Given exercise
Repeat all of the data below word for word, and keep every line unchanged.

________

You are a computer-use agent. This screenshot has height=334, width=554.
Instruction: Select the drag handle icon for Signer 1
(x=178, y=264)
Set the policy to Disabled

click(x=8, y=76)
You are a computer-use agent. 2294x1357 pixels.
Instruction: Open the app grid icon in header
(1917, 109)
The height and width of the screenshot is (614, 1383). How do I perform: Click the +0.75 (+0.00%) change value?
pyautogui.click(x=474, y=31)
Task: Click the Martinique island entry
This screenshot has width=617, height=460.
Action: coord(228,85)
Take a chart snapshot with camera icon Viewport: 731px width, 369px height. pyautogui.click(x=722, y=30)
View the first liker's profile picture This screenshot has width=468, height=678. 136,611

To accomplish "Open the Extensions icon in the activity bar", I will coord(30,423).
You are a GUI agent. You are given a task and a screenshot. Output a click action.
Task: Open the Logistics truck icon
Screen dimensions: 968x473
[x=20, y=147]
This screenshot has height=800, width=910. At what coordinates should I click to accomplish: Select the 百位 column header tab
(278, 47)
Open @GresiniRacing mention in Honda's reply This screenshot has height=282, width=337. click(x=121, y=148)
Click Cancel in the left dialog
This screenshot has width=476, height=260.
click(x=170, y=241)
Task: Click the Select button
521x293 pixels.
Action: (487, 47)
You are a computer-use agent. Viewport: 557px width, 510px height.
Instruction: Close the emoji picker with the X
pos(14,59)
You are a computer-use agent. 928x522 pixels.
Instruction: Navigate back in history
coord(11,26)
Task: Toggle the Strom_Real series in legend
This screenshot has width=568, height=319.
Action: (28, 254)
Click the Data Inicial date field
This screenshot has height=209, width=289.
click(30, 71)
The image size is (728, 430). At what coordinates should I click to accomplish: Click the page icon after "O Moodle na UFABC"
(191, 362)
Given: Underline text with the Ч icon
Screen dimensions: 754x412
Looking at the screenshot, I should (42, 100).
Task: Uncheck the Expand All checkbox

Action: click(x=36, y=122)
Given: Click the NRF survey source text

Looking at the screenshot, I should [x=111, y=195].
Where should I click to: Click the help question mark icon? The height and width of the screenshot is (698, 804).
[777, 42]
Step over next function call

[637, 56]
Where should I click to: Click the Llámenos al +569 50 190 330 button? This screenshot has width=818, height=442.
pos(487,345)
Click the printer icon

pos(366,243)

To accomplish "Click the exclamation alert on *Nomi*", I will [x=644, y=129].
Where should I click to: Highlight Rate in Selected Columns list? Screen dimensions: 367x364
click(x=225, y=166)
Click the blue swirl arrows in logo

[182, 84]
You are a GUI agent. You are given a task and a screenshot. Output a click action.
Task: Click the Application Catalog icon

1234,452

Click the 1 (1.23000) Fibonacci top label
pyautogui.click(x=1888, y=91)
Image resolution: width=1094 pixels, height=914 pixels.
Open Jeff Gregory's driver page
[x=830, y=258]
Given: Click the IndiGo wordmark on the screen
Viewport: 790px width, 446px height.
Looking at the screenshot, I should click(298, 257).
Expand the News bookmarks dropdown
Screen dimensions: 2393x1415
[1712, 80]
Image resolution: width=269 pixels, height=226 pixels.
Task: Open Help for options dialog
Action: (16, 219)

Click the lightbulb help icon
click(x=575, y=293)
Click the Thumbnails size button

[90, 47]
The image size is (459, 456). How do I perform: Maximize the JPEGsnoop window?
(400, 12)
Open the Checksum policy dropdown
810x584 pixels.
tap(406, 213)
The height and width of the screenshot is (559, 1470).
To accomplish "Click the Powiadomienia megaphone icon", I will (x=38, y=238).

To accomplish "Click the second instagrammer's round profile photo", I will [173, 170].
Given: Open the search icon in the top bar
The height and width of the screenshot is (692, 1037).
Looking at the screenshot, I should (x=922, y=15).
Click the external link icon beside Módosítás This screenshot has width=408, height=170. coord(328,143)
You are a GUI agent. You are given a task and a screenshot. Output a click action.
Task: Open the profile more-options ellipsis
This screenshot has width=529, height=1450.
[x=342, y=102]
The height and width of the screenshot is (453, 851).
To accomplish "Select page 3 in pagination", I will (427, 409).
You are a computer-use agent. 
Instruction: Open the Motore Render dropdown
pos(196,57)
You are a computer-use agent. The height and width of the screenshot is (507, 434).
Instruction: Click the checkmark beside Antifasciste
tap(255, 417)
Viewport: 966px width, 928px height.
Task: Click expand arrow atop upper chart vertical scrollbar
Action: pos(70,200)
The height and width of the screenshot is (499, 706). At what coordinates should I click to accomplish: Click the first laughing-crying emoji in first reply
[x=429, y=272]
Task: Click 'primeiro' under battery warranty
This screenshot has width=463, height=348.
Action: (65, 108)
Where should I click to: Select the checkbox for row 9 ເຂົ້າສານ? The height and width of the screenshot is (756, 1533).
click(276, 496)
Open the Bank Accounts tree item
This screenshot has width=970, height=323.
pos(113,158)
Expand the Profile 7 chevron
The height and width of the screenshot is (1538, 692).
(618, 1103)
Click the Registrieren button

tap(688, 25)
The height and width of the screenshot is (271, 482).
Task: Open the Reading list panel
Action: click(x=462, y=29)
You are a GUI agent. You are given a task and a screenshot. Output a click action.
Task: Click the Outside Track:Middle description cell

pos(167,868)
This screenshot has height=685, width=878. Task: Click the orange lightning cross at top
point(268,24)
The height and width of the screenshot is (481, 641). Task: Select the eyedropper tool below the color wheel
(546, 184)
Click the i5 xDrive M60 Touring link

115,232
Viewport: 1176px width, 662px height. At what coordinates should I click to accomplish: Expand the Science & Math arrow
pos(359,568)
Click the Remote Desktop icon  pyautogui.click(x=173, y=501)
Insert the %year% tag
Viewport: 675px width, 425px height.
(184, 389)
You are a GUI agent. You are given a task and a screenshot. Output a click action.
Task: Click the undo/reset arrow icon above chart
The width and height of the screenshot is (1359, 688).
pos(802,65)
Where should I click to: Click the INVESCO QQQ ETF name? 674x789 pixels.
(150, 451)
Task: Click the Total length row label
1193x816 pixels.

________

Task result
You are a computer-use agent. This screenshot has height=334, width=554.
Instruction: Select the drag handle icon for Signer 1
(x=178, y=264)
Set the policy to Disabled

click(x=8, y=76)
You are a computer-use agent. 2294x1357 pixels.
Instruction: Open the app grid icon in header
(1917, 109)
The height and width of the screenshot is (614, 1383). How do I perform: Click the +0.75 (+0.00%) change value?
pyautogui.click(x=474, y=31)
Task: Click the Martinique island entry
This screenshot has width=617, height=460.
Action: coord(228,85)
Take a chart snapshot with camera icon Viewport: 731px width, 369px height. pyautogui.click(x=722, y=30)
View the first liker's profile picture This screenshot has width=468, height=678. 136,611

To accomplish "Open the Extensions icon in the activity bar", I will coord(30,423).
You are a GUI agent. You are given a task and a screenshot. Output a click action.
Task: Open the Logistics truck icon
Screen dimensions: 968x473
[x=20, y=147]
This screenshot has height=800, width=910. At what coordinates should I click to accomplish: Select the 百位 column header tab
(278, 47)
Open @GresiniRacing mention in Honda's reply This screenshot has height=282, width=337. click(x=121, y=148)
Click Cancel in the left dialog
This screenshot has width=476, height=260.
click(x=170, y=241)
Task: Click the Select button
521x293 pixels.
Action: (487, 47)
You are a computer-use agent. Viewport: 557px width, 510px height.
Instruction: Close the emoji picker with the X
pos(14,59)
You are a computer-use agent. 928x522 pixels.
Instruction: Navigate back in history
coord(11,26)
Task: Toggle the Strom_Real series in legend
This screenshot has width=568, height=319.
Action: (28, 254)
Click the Data Inicial date field
This screenshot has height=209, width=289.
click(30, 71)
The image size is (728, 430). At what coordinates should I click to accomplish: Click the page icon after "O Moodle na UFABC"
(191, 362)
Given: Underline text with the Ч icon
Screen dimensions: 754x412
Looking at the screenshot, I should (42, 100).
Task: Uncheck the Expand All checkbox

Action: click(x=36, y=122)
Given: Click the NRF survey source text

Looking at the screenshot, I should [x=111, y=195].
Where should I click to: Click the help question mark icon? The height and width of the screenshot is (698, 804).
[777, 42]
Step over next function call

[637, 56]
Where should I click to: Click the Llámenos al +569 50 190 330 button? This screenshot has width=818, height=442.
pos(487,345)
Click the printer icon

pos(366,243)

To accomplish "Click the exclamation alert on *Nomi*", I will [x=644, y=129].
Where should I click to: Highlight Rate in Selected Columns list? Screen dimensions: 367x364
click(x=225, y=166)
Click the blue swirl arrows in logo

[182, 84]
You are a GUI agent. You are given a task and a screenshot. Output a click action.
Task: Click the Application Catalog icon

1234,452

Click the 1 (1.23000) Fibonacci top label
pyautogui.click(x=1888, y=91)
Image resolution: width=1094 pixels, height=914 pixels.
Open Jeff Gregory's driver page
[x=830, y=258]
Given: Click the IndiGo wordmark on the screen
Viewport: 790px width, 446px height.
Looking at the screenshot, I should click(298, 257).
Expand the News bookmarks dropdown
Screen dimensions: 2393x1415
[1712, 80]
Image resolution: width=269 pixels, height=226 pixels.
Task: Open Help for options dialog
Action: (16, 219)

Click the lightbulb help icon
click(x=575, y=293)
Click the Thumbnails size button

[90, 47]
The image size is (459, 456). How do I perform: Maximize the JPEGsnoop window?
(400, 12)
Open the Checksum policy dropdown
810x584 pixels.
tap(406, 213)
The height and width of the screenshot is (559, 1470).
To accomplish "Click the Powiadomienia megaphone icon", I will (x=38, y=238).

To accomplish "Click the second instagrammer's round profile photo", I will [173, 170].
Given: Open the search icon in the top bar
The height and width of the screenshot is (692, 1037).
Looking at the screenshot, I should (x=922, y=15).
Click the external link icon beside Módosítás This screenshot has width=408, height=170. coord(328,143)
You are a GUI agent. You are given a task and a screenshot. Output a click action.
Task: Open the profile more-options ellipsis
This screenshot has width=529, height=1450.
[x=342, y=102]
The height and width of the screenshot is (453, 851).
To accomplish "Select page 3 in pagination", I will (427, 409).
You are a computer-use agent. 
Instruction: Open the Motore Render dropdown
pos(196,57)
You are a computer-use agent. The height and width of the screenshot is (507, 434).
Instruction: Click the checkmark beside Antifasciste
tap(255, 417)
Viewport: 966px width, 928px height.
Task: Click expand arrow atop upper chart vertical scrollbar
Action: pos(70,200)
The height and width of the screenshot is (499, 706). At what coordinates should I click to accomplish: Click the first laughing-crying emoji in first reply
[x=429, y=272]
Task: Click 'primeiro' under battery warranty
This screenshot has width=463, height=348.
Action: (65, 108)
Where should I click to: Select the checkbox for row 9 ເຂົ້າສານ? The height and width of the screenshot is (756, 1533).
click(276, 496)
Open the Bank Accounts tree item
This screenshot has width=970, height=323.
pos(113,158)
Expand the Profile 7 chevron
The height and width of the screenshot is (1538, 692).
(618, 1103)
Click the Registrieren button

tap(688, 25)
The height and width of the screenshot is (271, 482).
Task: Open the Reading list panel
Action: click(x=462, y=29)
You are a GUI agent. You are given a task and a screenshot. Output a click action.
Task: Click the Outside Track:Middle description cell

pos(167,868)
This screenshot has height=685, width=878. Task: Click the orange lightning cross at top
point(268,24)
The height and width of the screenshot is (481, 641). Task: Select the eyedropper tool below the color wheel
(546, 184)
Click the i5 xDrive M60 Touring link

115,232
Viewport: 1176px width, 662px height. At what coordinates should I click to accomplish: Expand the Science & Math arrow
pos(359,568)
Click the Remote Desktop icon  pyautogui.click(x=173, y=501)
Insert the %year% tag
Viewport: 675px width, 425px height.
(184, 389)
You are a GUI agent. You are given a task and a screenshot. Output a click action.
Task: Click the undo/reset arrow icon above chart
The width and height of the screenshot is (1359, 688).
pos(802,65)
Where should I click to: Click the INVESCO QQQ ETF name? 674x789 pixels.
(150, 451)
Task: Click the Total length row label
1193x816 pixels.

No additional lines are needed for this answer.